A parábola do credor incompassivo em Mateus 18:23-35 é uma advertência sobre o prejuízo que podemos ter por ignorar a graça que nos perdoou. Esses prejuízos podem ser de conseqüências eternas.

"Tanto quanto permitem suas muitas limitações, o cristão imita a perfeita e completa forma como Deus perdoa. ... O fato de o cristão haver recebido a completa medida do perdão divino o coloca na mais estrita obrigação de perdoar o seu próximo, da mesma maneira como foi perdoado." – SDA Bible Dictionary, pág. 370.

– Você tem visto com clareza o quanto eram grandes as suas faltas perdoadas por Jesus?

– Tinha Jesus a obrigação de perdoar você?

– Se foi pela graça, somos mais dignos da graça do que outros?

Perdoar nossos inimigos

"Amai os vossos inimigos e orai pelos que vos perseguem; ... porque, se amardes os que vos amam, que recompensa tendes? Não fazem os publicanos também o mesmo?" (Mat. 5:44 e 46).

Jesus exigiu algo muito difícil. Amar os inimigos não é normal, mas é uma atitude cristã. Na ética do cristianismo, a semelhança com Jesus é o objetivo supremo.

No Seu ministério na Terra, Jesus não buscou fazer membros de igreja, e sim discípulos (Mat. 28:19 e 20). A relação do discípulo para com o Mestre é de assimilação tanto dos Seus ensinamentos, como do Seu estilo de vida.

Enquanto nos conformarmos simplesmente com um rótulo de uma igreja continuaremos a passar despercebidos. Mas, quando encarnarmos o modelo de vida de Cristo em nós, então, o mundo será sacudido com algo que ainda não viu, pessoas que amam, que amam até os seus inimigos. Seremos então, pequenos cristos, ou uma representação autêntica de cristianismo no mundo. Isso é possível?

Sim. Há dois personagens bíblicos que são autênticos tipos de Cristo, e que testemunharam com a vida a possibilidade de amar os inimigos.

O primeiro é José do Egito. Ele é muito parecido com Jesus. Foi para um lugar que não era seu lugar de origem; odiado pelos seus irmãos; vendido por algumas moedas de prata; Judá estava envolvido na sua venda; como Judas, na traição de Jesus; sofreu humilhações e impropérios e ainda assim, perdoou seus irmãos (Gên. 50:15-21). Como ele conseguiu? "Acharíamos, porventura, homem como este, em quem há o Espírito de Deus?" (Gên. 41:38).

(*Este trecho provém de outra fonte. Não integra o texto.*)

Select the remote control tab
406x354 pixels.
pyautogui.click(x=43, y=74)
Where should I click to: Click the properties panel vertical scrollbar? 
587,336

O amor perdoador é o primeiro fruto do Espírito Santo (Gál. 5:22).

O segundo personagem é Estêvão. A sua vida é muito semelhante à de Jesus. Julgado pelo mesmo tribunal; acusado sem advogado de defesa; perdoou os inimigos na hora da morte (Atos 7:60) como Jesus fez também. Como ele conseguiu? "Mas Estêvão, cheio do Espírito Santo, fitou os olhos no Céu e viu a glória de Deus e Jesus, que estava à Sua direita" (Atos 7:55).

José e Estêvão tinham algo em comum; o Espírito de Deus. Só perdoaremos como Jesus quando tivermos o Espírito de Jesus. "É, porém, unicamente o Espírito de Deus que dá amor em troca de ódio." – O Maior Discurso de Cristo, pág. 75.

– Você julga importante ser cheio do Espírito de Deus?

– Tem você orado para receber um batismo diário do Espírito Santo?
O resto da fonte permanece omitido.